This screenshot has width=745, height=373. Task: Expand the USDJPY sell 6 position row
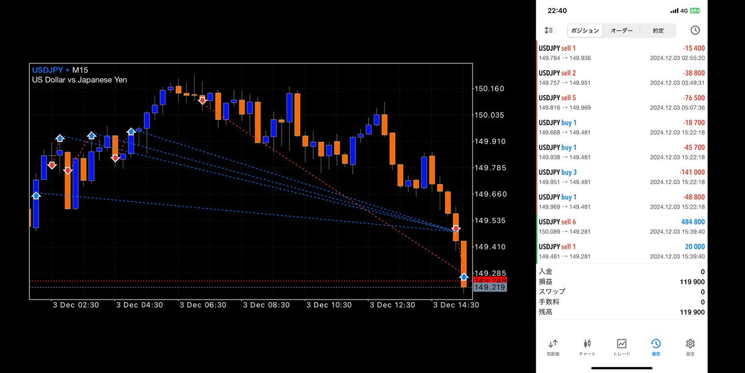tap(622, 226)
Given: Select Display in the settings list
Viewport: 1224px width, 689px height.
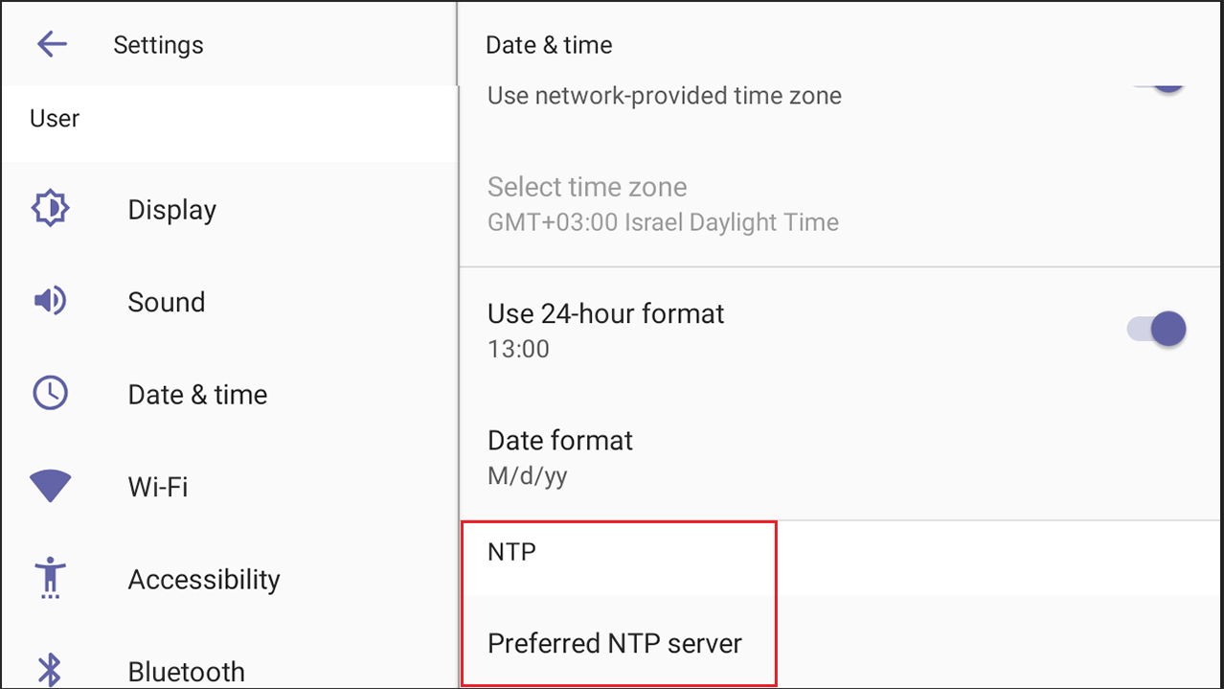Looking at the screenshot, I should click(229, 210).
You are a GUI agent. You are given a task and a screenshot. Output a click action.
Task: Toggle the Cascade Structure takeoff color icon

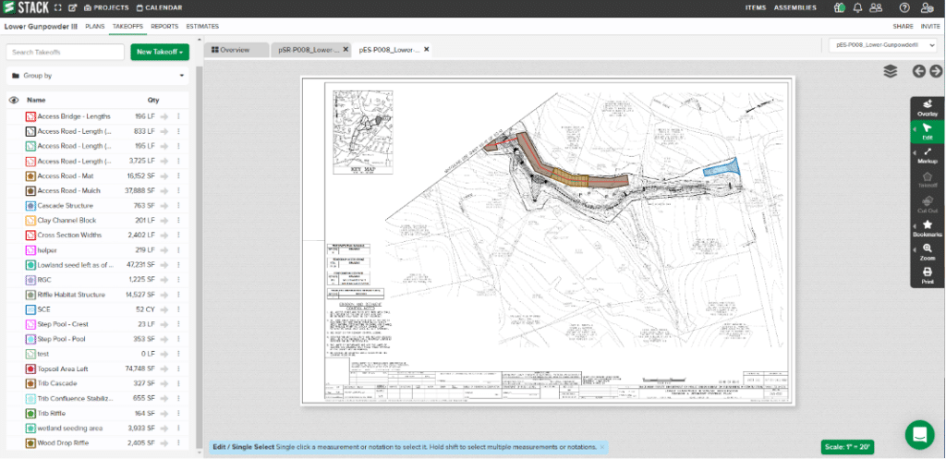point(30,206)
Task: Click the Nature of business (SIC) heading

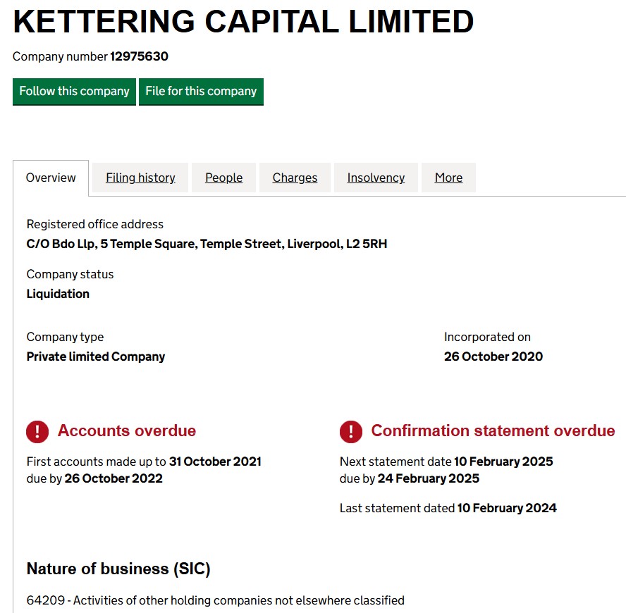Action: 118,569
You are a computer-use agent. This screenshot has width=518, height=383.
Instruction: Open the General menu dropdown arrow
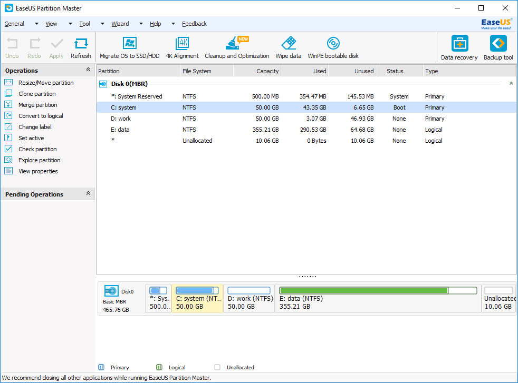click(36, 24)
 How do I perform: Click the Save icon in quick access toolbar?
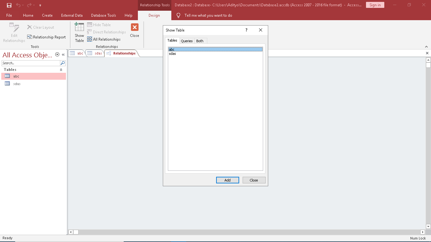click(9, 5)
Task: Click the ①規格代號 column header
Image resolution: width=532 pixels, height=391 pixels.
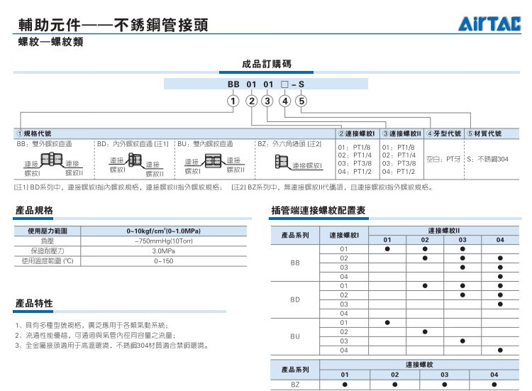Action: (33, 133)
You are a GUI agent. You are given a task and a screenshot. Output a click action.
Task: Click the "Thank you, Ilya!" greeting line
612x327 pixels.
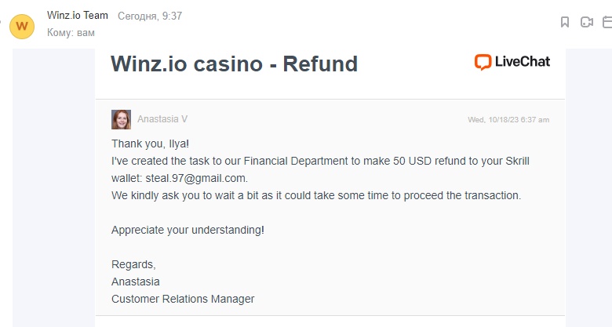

::::

■ **What you are asked to do**:
From the first record to the last, transcribe everything exactly but drop the pictures.

■ **Result below**:
This screenshot has width=745, height=373. Task: Expand the USDJPY sell 6 position row
tap(622, 226)
Given: Select Display in the settings list
Viewport: 1224px width, 689px height.
Looking at the screenshot, I should click(229, 210).
You are a GUI agent. You are given a task and a screenshot. Output a click action.
Task: Toggle the Cascade Structure takeoff color icon

point(30,206)
Task: Click the Nature of business (SIC) heading

Action: 118,569
You are a computer-use agent. This screenshot has width=518, height=383.
Instruction: Open the General menu dropdown arrow
click(36, 24)
 How do I perform: Click the Save icon in quick access toolbar?
click(9, 5)
Task: Click the ①規格代號 column header
Image resolution: width=532 pixels, height=391 pixels.
Action: (33, 133)
You are a GUI agent. You are given a task and a screenshot. Output a click action.
Task: Click the "Thank you, Ilya!" greeting line
612x327 pixels.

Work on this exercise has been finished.